**Your instructions**
Write out the records from their start through the line that contains "[x=104, y=220]", reproducing each line exactly and including both ends. Leave the pictures out of your answer.

**Supplied information**
——————

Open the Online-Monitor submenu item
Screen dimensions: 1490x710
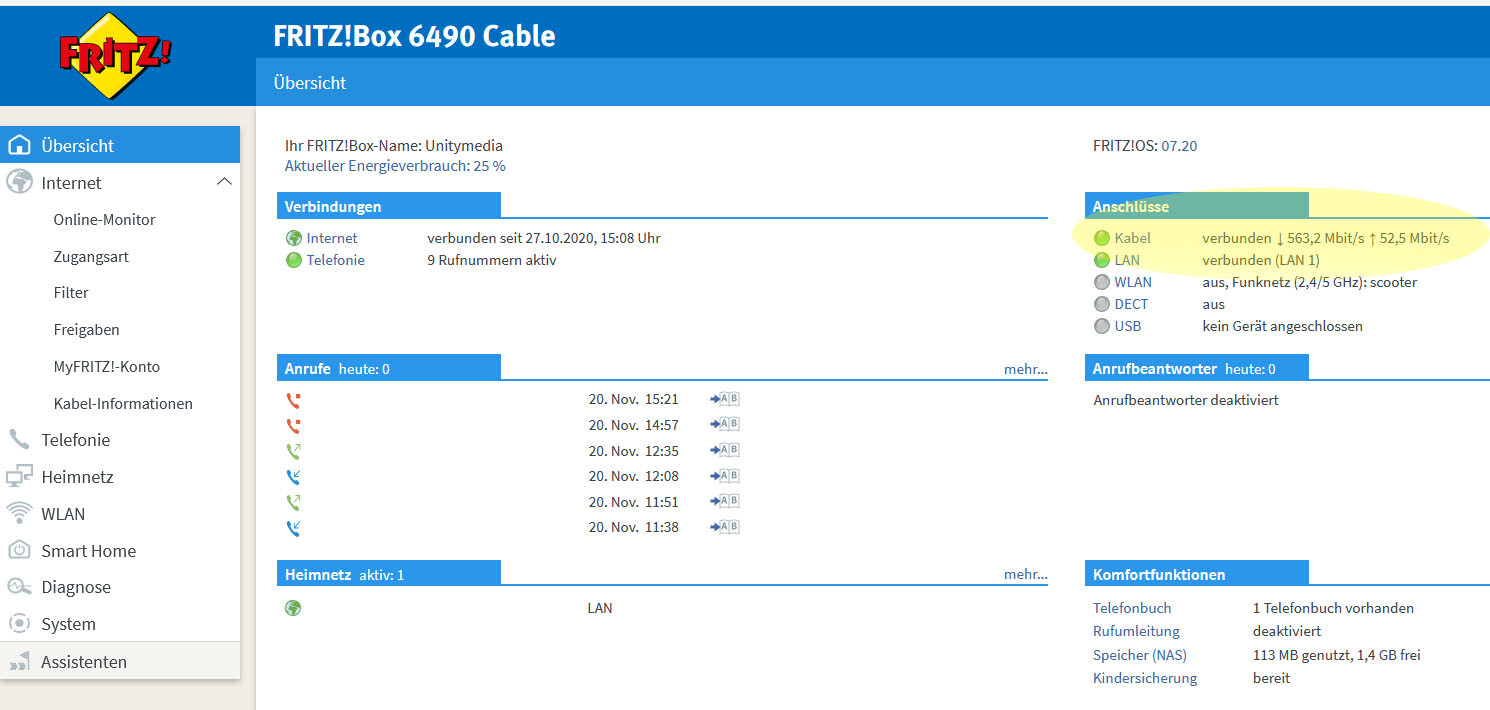[x=104, y=220]

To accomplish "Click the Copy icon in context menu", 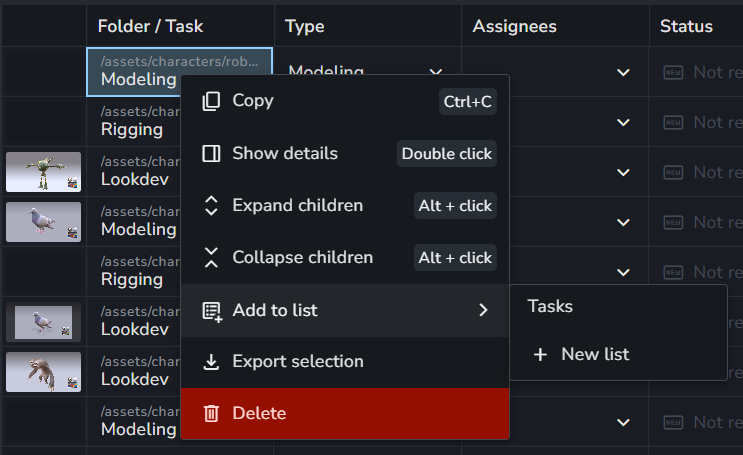I will click(211, 101).
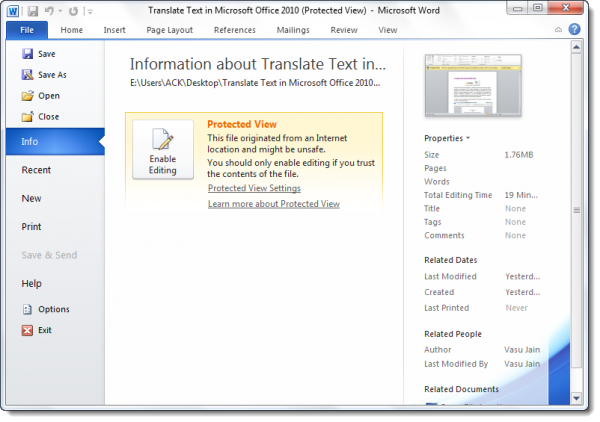The width and height of the screenshot is (600, 422).
Task: Click the Enable Editing button
Action: pos(163,150)
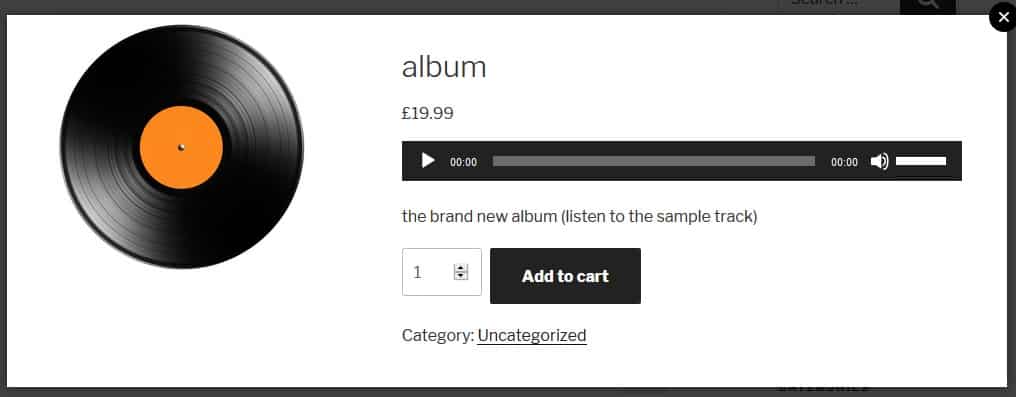The width and height of the screenshot is (1016, 397).
Task: Click the magnifier search button behind popup
Action: click(928, 6)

——————

**Completed task**
Open the Online-Monitor submenu item
Screen dimensions: 1490x710
[x=104, y=220]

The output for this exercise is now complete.